Herding vs. Healthy Consensus

It's worth distinguishing between herding and consensus. A consensus reached after each member's input is heard and evaluated can be a sign of a well-functioning team. Herding, on the other hand, implies that consensus was reached too easily or uncritically.

A consensus reached after each member's input is heard and evaluated can be a sign of a well-functioning team. Herding, on the other hand, implies that consensus was reached too easily or uncritically, perhaps because members just echoed one viewpoint without debate. One sign of herding is when consensus forms early and uniformly, with little questioning -- this could indicate that people just latched onto the first idea. In contrast, a healthy decision process might involve some conflict, devil's advocacy, and then a convergence after weighing options. Research by organizational behavior scholars has found that teams which encourage information sharing and critical discussion tend to avoid the pitfalls of herding and often arrive at more innovative solutions[34]. By contrast, teams with communication climates where dissent is unwelcome or members are apathetic can slide into herd behavior that yields mediocre or poor outcomes.

Empirical Study -- Herding in Virtual Teams

Research Findings on Team Herding

To ground this in data, consider an experiment conducted with student teams working on problem-solving tasks (Aggarwal et al., 2024). The teams were observed across stages of collaboration. Initially, everyone participated ("Stage 1"). But as the task progressed, patterns emerged: some members became "imitators" (agreeing with others rather than contributing new ideas), some became "indifferent" (withdrawing effort), and perhaps one became the informal leader. By "Stage 2," the researchers noted that herding behavior typically emerged, often once a particular member's approach started to dominate[35][36].

They found that partial herding was common -- meaning not necessarily the whole team herds blindly, but a subset might be coasting on the others' lead[33]. Crucially, when such herding set in by the midpoint of the project, those teams were more likely to produce sub-optimal outcomes[33]. The presence of even one or two indifferent or low-knowledge members accelerated this effect, since those members readily latched onto a colleague's ideas without input[37][33]. This experiment reinforces that teams need broad engagement to avoid herd-like outcomes -- when too few voices carry the discussion and others just follow, the team isn't fully tapping into its collective intelligence.

Why Team Herding Can Be Costly

The danger of herding in group decisions is that it nullifies one of the biggest advantages of having a team in the first place: the aggregation of diverse perspectives and knowledge (often called the "wisdom of crowds" effect). The wisdom-of-crowds principle shows that if individuals form opinions independently, the average of their estimates is often surprisingly accurate -- even more accurate than most individual members, under the right conditions. But independence is key to that benefit.

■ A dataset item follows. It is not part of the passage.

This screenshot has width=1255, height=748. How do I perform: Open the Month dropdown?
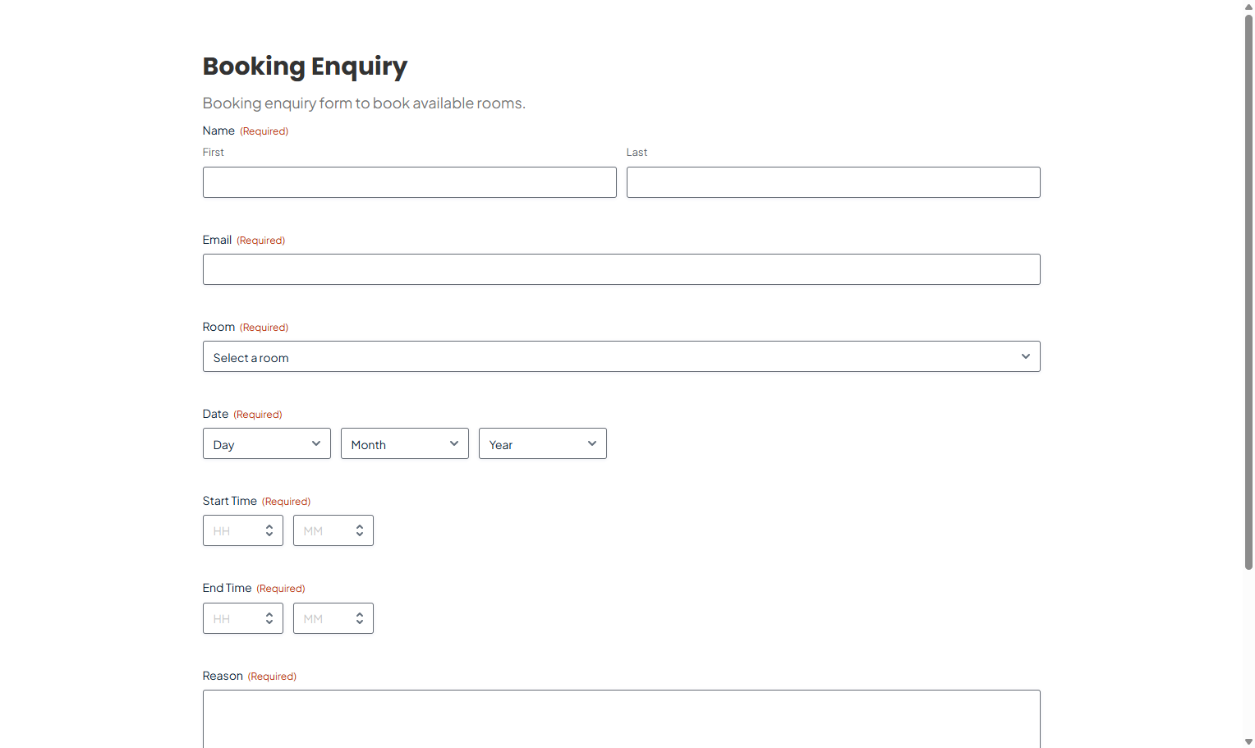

If everyone is influenced by everyone else (herding), those individual judgments cease to be independent, and the group's collective decision can actually be worse than a single expert's decision. A study in PNAS demonstrated how social influence can undermine the wisdom-of-crowds: when participants were allowed to see others' guesses in estimation problems, their answers converged more and more (reducing diversity of opinions) and the group's average became less accurate than the independent crowd would have been[38][39]. In other words, herding can cancel out the statistical benefit of having multiple minds by effectively creating one mind and many echoing followers. For a business team, this could mean missing a creative solution that would have arisen if members had been frank, or failing to catch an error because everyone assumed someone else had vetted it.

In organizational settings, herding can also lead to "path dependency" in strategies -- once a company's leadership commits to a course and everyone falls in line (herds), it's hard to change direction even if warning signs appear. It may also foster a culture where innovative or dissenting voices are discouraged, which in the long run harms adaptability. On a smaller scale, it could be as simple as a hiring panel where the first panelist's positive impression of a candidate causes the others to also speak positively (to avoid conflict), resulting in a hire that, had each evaluated independently, might not have been made. These subtle herd effects permeate many day-to-day business decisions.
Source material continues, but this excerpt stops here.